WASHINGTON, Dec. 5 (UPI) -- U.S. President George W. Bush is leaving office not with a whimper but a bang -- and it's the bang of a sinking U.S. economy.
The jobless figures for the U.S. economy in November, released Friday, were the worst in 34 years -- and far worse than analysts had expected. Even more devastating, the number of Americans who lost jobs in September and October was revised upward by nearly 200,000 from the figures previously released.
In November, 544,000 Americans lost their jobs, the worst figure since the 602,000 job losses in December 1974. In all, more than 1,250,000 Americans lost their jobs in the three months from September to November. Around 750,000 people had lost their jobs in the first eight months of the year, making a total job loss for the first 11 months of 2008 of around 2 million.
The upwardly revised figures make clear that the financial meltdown on Wall Street and spiraling dive of the stock market since then were the direct causes of the job-loss crisis. More than half a million jobs were lost in the months of September and October before the presidential election was held.

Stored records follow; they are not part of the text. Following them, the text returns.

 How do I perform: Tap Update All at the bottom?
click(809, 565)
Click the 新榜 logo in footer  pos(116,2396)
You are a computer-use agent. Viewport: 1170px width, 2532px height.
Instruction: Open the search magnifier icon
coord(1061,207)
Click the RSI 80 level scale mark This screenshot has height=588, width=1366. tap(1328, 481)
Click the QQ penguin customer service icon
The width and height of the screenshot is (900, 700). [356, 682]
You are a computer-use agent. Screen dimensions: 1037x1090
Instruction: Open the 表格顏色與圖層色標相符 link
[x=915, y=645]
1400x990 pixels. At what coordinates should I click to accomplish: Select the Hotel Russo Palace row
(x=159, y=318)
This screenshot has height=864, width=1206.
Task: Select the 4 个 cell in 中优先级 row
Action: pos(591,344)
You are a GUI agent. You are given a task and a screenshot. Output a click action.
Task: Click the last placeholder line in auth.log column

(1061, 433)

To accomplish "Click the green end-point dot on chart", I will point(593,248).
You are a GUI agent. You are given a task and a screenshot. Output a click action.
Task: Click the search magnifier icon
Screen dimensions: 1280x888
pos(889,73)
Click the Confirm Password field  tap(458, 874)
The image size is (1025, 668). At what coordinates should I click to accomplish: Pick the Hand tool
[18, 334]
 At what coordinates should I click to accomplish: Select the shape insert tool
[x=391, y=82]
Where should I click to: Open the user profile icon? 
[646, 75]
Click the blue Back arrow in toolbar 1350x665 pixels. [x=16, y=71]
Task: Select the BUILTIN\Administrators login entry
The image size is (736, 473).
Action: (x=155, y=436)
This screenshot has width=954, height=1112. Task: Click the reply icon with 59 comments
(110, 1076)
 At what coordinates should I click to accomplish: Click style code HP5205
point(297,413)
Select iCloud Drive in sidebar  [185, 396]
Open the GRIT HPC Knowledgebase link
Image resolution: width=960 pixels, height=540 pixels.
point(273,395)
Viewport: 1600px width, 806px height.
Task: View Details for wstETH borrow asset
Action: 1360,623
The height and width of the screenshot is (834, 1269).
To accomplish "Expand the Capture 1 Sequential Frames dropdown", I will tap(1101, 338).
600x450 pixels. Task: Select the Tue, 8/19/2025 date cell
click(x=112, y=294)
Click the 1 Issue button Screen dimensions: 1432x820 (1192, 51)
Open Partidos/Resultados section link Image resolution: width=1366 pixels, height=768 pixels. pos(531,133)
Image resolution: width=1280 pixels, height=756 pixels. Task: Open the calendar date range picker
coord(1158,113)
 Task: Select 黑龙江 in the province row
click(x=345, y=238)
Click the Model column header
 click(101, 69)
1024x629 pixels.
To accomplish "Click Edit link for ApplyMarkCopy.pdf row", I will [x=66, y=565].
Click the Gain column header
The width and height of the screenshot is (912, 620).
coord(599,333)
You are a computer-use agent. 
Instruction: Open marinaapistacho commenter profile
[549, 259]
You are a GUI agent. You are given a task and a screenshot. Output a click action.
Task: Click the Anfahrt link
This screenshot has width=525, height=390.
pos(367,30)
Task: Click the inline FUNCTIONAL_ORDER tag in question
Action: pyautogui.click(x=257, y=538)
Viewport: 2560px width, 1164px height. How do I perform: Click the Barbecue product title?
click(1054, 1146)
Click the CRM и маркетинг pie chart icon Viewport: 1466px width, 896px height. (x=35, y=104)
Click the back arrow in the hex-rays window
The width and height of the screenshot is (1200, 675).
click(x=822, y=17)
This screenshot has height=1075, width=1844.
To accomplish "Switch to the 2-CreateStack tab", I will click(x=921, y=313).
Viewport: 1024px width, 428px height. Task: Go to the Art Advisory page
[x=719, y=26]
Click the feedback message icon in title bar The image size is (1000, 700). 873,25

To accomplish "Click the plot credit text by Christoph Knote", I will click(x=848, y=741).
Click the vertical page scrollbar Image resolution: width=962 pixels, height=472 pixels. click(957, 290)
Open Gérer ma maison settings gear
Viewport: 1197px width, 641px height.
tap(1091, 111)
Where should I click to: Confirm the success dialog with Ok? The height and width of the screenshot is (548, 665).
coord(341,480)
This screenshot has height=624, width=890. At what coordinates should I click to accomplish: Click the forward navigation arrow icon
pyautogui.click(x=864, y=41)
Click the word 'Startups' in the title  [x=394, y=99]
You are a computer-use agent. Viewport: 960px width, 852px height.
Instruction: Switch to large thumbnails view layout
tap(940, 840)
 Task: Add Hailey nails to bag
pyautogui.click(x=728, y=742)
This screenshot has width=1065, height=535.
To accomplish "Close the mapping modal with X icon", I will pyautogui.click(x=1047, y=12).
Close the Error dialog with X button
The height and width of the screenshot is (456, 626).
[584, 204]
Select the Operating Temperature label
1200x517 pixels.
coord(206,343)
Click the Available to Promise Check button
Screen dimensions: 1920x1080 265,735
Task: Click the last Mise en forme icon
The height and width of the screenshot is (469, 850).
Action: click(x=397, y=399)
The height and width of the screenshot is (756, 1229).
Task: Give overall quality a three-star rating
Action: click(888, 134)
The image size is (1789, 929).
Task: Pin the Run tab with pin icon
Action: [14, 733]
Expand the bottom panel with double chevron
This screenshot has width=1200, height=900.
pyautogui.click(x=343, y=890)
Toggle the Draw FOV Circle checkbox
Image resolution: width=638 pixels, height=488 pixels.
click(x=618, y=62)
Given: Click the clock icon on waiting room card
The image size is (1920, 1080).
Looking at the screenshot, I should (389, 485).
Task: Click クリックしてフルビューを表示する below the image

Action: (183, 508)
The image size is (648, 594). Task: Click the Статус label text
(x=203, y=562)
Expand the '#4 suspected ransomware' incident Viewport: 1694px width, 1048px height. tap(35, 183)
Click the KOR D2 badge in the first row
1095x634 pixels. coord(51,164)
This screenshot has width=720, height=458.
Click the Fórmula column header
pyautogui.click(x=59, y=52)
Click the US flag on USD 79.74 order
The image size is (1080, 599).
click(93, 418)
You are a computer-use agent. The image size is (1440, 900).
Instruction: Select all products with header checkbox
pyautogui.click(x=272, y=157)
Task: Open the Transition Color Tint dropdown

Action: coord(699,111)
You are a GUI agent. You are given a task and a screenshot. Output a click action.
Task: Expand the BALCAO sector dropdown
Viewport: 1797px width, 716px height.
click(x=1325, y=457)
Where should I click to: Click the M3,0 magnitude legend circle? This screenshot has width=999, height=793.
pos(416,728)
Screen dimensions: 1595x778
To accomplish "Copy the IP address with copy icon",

Oil prices and the U.S. stock market tumbled again after the figures were released. In the short term at least, U.S. Treasury bonds rose in price, probably also reflecting international investors' confidence that President-elect Barack Obama's economic team, widely hailed for its experience and pro-business savvy, will prove more competent and responsible than the outgoing Bush officials led by widely criticized Treasury Secretary Henry Paulson.
The deflation now ravaging the U.S. economy ironically is pulling oil prices way down, whereas the job-loss crisis of December 1974 was caused by them soaring sky high. Oil prices quadrupled during the winter of 1973-74 as the Organization of Petroleum Exporting Countries flexed its newfound cartel power. Today, however, oil prices have tumbled to less than one-third of their peak near $147 a barrel over the summer.
Before Friday's U.S. job-loss figures were announced, oil prices had fallen to $43.67 a barrel, more than $100 a barrel less than the record set in July and just more than half of what some OPEC members see as a right price -- $75 to $80 a barrel. Merrill Lynch now predicts the price of a barrel of oil will drop to $25. This at least may ease the global food shortage as it will take away the arguments the Bush administration used to justify its ruinously uneconomic and energy-inefficient corn ethanol policy that has allocated 20 percent of the annual U.S. corn harvest for ethanol fuel.
Other indicators confirm the same dire deflationary story. U.S. retail sales suffered the worst November in at least 30 years. Same-store sales were down 2.7 percent on last November, with department stores taking a whopping 13.3 percent hit.
Americans are keeping their credit cards in their wallets, which is good for the long term -- too much consumer debt was part of what got the U.S. economy into its current crisis -- but bad for the short term.
China has invested massively in the U.S. economy, and the silver lining on the dark deflationary cloud may be that Chinese investors and its State Bank may be reassured to retain hold of their massive U.S. investments and U.S. Treasury bond holdings because the gigantic domestic U.S. consumer debt mountain is finally starting to shrink.
At a recent economic meeting -- part of a series launched by Paulson before his economic world imploded -- the Chinese were urging the U.S. government to get its house in order, and in particular to increase savings, reduce credit card debt and protect the value of the very large Chinese investments in a range of U.S. assets.
Also in Beijing, the United States and China agreed to establish a $20 billion fund to help provide credit to importers, especially in emerging countries, so that global trade does not dry up and China's export-led economic growth doesn't splutter more than it has already.
The growing Global Economic Perfect Storm is now reaching into strange corners of the global economy. It has caused Honda to pull out of Formula 1 racing.
Australia is exploring a happy-go-lucky way to ride out the crisis. Leaders there have suggested that workers use some of their 121 million saved-up days off and go out and spend money. The program is called "No Leave, No Life" and suggests Australians fire up the local tourism and hospitality industry by taking time off to play tourist, take in the hospitality and spend money.
Leaders hope the workers will use the accumulated time off and the weakening Australian dollar to stay on the continent and help local economies.
It's a nice idea. But far more serious measures and sacrifices look likely around the world before the floodwaters of the global economic deluge finally start to recede.